The paths of mortality: how understanding the biology of aging can help explain systems behavior of single cells

Abstract

Aging is a fundamental aspect of life, yet also one of the most confounding. In individual cells, aging results in a progressive decline which affects all organelles and reduces a cell's ability to maintain homeostasis. Because of the interconnected nature of cellular systems, the failure of even a single organelle can have cascading effects. We are just beginning to understand the dramatic physiological changes that occur during aging. Because most aging research has focused on population dynamics, or differences between wild-type and mutant populations, single-cell behavior has been largely overlooked. An open question is whether aging cells are defined by predictable sequences of physiological changes, or whether they proceed along divergent aging trajectories defined by whichever system begins to fail first.
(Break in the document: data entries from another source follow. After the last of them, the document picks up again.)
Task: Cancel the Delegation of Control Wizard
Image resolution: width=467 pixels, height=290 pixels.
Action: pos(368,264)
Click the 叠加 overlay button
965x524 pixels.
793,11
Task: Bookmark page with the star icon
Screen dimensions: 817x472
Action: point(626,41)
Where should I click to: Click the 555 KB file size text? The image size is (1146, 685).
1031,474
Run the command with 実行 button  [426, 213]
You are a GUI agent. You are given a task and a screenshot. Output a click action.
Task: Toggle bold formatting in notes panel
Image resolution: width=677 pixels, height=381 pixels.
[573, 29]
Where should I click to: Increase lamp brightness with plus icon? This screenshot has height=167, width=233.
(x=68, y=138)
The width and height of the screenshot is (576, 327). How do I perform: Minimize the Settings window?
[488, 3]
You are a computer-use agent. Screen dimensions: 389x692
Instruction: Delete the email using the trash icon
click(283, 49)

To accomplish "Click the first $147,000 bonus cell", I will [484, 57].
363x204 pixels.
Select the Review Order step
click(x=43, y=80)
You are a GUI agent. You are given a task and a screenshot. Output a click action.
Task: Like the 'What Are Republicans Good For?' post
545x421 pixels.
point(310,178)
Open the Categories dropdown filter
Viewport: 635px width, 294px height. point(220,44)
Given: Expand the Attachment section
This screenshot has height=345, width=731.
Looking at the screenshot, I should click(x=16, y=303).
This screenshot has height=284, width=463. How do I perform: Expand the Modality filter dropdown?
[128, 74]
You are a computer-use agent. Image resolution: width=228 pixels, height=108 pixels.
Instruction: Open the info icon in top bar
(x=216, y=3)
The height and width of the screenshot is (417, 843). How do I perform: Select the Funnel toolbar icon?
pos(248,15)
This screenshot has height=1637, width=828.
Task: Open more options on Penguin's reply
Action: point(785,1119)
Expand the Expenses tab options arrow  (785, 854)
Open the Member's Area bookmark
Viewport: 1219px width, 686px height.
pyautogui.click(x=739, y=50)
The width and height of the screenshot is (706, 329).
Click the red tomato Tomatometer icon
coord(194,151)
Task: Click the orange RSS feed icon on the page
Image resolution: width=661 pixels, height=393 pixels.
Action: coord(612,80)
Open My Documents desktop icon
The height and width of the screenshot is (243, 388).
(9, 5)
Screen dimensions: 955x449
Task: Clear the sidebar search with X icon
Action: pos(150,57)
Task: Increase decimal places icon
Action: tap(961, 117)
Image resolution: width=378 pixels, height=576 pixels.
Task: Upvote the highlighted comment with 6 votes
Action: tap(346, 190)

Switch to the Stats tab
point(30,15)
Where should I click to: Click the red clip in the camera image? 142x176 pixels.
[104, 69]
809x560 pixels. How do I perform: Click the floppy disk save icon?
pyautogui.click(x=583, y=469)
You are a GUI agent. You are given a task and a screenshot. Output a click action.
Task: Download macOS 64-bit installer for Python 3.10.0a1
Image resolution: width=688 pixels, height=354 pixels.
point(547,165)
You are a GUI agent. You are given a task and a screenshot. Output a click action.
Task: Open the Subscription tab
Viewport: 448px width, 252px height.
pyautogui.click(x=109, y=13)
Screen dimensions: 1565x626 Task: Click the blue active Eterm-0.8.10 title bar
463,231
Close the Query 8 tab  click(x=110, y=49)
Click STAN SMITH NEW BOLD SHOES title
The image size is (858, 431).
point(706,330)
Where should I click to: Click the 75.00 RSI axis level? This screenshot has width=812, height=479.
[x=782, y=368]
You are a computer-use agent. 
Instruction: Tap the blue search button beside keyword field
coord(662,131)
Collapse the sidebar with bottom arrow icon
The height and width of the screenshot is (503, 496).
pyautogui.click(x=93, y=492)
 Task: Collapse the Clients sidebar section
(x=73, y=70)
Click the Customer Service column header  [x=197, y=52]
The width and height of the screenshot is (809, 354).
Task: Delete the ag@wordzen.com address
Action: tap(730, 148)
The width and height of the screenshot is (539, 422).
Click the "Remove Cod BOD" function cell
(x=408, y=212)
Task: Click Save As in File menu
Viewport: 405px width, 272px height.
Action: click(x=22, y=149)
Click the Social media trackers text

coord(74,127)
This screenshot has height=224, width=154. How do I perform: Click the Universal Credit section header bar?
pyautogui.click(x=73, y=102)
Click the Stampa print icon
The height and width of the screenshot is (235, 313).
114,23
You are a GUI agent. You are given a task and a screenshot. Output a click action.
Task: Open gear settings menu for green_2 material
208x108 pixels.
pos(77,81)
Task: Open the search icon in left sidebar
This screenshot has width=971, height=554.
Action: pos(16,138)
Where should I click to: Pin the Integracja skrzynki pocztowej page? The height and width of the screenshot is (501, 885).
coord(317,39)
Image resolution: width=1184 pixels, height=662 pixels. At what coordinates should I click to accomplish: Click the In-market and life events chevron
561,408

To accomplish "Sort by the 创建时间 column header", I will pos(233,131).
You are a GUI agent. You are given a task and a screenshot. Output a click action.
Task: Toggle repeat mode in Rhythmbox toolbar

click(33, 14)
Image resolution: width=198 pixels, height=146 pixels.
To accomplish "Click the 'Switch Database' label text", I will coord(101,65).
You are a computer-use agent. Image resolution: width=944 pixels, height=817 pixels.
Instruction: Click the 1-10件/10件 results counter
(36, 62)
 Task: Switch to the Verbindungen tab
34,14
Can aging be best characterized by a cell-cycle like model with stereotyped states all cells progress through, or a Waddington landscape with divergent trajectories? Here we present work on understanding the changing physiological states of aging cells, why it will impact systems and synthetic biologists, and how the systems community can contribute significantly to the study of aging.

Figure 1

Replicative aging and physiological failures. A) Budding yeast undergo asymmetric divisions in which mother cells retain the majority of damaged proteins and organelles. After a number of divisions, a mother cell will stop dividing and die. B) A replicative survival curve of budding yeast (BY4742) from the Kaeberlein lab showing the enormous variation in lifespan. Isogenic cells, grown in an identical environment, may only bud 3–4 times, or 50–60. C) Categories of physiological changes that cells undergo as they age. Cells grow continuously in volume, experience increased protein damage, organelles like the mitochondria become less effective (purple), and in the nucleus there is increasing instability with increased rDNA circles (red) and reduced silencing.

Figure 2

Potential aging trajectories and systems models. A) With a “cell-cycle” model of aging, all cells move through stereotyped physiological states, but at different rates. The rate of progression through each state determines the replicative lifespan of a cell. B) In a “Waddington” model of aging, cells can move through a distinct set of physiological states that may not overlap. Both the rate of progression through states, and which physiological states an individual cell visits determines the lifespan. C) Within a “cell-cycle” model, normal cells (top) move through physiological states with certain probabilities, and interventions that increase lifespan (bottom) reduce some or all transition probabilities. D) In the “Waddington” model of aging, individual cells can proceed along different paths (top), and lifespan extending interventions might not only reduce transition probabilities, but also change which physiological states cells are likely to visit as they age (bottom).